Lucky Luke (2009) / Film Eleştirisi

Erkek çocuların rol modeli olan, kız çocukların ise geleceklerindeki ideal koca olarak belledikleri, batının yakışıklı, sempatik ve alışılageldiği üzere yalnız kovboyunun; 1947 yılında yayın hayatına başlayan çizgi öyküsü yaklaşık 9 yıl sonra kadrosuna yapılan eklemeler ile birlikte (ki Dalton Kardeşler ve Rin Tin Tin bu radikal eklemelerin başında gelir) kıvamını bulur ve uzun yıllar boyunca -birbirinden farklı beğenilere ve algılara sahip olmalarına rağmen- farklı kuşakları etkilemeye devam eder. En az çizgi öyküleri kadar vurucu olan çizgi dizinin de mizahi duruşu, geniş kitlelerce sevilmesini sağlamıştır Red Kit’in…

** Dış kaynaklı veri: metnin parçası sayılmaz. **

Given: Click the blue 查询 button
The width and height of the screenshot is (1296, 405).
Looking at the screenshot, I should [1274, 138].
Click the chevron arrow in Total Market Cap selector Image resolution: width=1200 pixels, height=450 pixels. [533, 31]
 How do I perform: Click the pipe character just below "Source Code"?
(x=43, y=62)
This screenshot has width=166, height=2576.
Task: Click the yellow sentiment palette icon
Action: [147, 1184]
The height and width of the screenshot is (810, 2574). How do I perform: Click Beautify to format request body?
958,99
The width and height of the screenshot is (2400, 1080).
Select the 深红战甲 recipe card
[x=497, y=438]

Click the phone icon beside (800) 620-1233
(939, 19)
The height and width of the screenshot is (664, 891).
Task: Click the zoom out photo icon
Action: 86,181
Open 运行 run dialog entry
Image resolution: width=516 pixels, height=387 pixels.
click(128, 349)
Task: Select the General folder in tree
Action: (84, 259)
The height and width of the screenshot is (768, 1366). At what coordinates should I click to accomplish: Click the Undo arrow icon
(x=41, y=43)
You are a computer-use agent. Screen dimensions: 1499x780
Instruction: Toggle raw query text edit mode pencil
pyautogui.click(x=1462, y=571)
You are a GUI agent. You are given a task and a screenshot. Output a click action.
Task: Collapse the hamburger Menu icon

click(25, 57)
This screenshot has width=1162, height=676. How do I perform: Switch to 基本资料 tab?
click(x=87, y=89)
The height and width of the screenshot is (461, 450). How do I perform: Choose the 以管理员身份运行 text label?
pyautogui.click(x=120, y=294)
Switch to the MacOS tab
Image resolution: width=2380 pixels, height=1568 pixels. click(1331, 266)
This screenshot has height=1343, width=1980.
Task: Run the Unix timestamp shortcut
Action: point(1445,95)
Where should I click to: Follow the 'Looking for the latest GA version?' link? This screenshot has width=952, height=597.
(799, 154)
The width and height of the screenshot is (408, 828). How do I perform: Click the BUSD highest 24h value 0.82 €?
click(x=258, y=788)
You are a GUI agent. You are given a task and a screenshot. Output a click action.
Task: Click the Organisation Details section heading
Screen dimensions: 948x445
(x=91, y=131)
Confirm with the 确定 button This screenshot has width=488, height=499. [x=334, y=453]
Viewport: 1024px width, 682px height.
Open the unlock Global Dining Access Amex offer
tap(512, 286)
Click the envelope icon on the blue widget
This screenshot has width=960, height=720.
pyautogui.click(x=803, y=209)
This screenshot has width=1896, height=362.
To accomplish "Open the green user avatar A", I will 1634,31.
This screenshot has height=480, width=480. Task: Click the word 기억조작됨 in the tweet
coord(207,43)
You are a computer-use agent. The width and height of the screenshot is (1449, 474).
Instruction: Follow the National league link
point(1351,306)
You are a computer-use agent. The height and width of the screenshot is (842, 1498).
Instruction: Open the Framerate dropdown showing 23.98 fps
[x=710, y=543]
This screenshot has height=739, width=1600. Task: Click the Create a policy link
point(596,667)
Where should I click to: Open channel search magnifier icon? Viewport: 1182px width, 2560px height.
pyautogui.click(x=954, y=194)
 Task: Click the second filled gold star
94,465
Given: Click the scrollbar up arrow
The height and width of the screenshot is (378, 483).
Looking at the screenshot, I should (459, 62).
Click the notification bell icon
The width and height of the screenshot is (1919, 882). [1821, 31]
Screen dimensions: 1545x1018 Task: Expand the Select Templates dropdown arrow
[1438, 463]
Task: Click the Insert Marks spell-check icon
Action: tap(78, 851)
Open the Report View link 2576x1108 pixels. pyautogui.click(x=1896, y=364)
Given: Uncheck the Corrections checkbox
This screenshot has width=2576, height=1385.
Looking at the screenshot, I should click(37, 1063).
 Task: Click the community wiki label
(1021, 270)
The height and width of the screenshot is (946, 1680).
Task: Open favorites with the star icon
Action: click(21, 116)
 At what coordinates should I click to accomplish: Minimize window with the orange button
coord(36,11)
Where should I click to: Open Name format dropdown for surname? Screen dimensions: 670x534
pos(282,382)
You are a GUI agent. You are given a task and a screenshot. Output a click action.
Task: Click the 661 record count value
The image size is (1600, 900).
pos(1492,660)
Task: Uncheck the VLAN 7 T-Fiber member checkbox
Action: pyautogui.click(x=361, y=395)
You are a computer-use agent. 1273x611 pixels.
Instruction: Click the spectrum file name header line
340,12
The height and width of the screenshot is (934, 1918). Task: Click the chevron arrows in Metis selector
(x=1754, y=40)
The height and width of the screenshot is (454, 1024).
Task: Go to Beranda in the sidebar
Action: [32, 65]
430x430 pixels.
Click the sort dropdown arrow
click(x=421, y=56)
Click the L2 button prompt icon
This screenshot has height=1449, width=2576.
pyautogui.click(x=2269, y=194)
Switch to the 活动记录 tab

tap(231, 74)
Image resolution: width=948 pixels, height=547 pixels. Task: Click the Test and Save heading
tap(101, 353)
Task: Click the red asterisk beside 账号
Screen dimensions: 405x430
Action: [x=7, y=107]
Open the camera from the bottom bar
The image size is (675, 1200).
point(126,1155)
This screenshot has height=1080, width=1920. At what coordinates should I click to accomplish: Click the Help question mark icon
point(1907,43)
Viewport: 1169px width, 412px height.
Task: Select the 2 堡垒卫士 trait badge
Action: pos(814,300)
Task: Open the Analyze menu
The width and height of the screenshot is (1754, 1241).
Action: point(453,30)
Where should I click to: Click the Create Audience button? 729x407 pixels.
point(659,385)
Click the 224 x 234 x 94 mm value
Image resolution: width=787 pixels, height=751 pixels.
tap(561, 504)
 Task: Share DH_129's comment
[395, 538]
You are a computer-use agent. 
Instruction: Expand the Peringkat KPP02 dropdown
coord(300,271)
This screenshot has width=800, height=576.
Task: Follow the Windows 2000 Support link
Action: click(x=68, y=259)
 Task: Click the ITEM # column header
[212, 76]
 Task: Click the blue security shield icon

Elbette Red Kit’ten önceki kahramanların da mizahi yönleri dikkat çekmekteydi fakat Red Kit ile birlikte özellikle Fransız çizgi romanlarının mizahı daha rafine ve kalıcı bir hal aldı. Hatta bir bakıma kendi mizahi üslubunu da oluşturdu. Amerika dışında Fransız ve İtalyan çizgiromanları ile birlikte, özellikle İtalya’dan esen ve rüzgarı bir türlü durmak bilmeyen Spagetti Western’lerin mizahının da mevcut konsepti beslemesi ile birlikte, okuyucu ve izleyiciler daha ziyade okyanusun karşı tarafından çıkan işleri dikkate almaya başladılar. Bu üslubun hikayelere yediriliş biçimi daha o dönemde tekerrüre düşmeye başlayan Hollywood Western sinemasından kaçış biletiydi bir nevi.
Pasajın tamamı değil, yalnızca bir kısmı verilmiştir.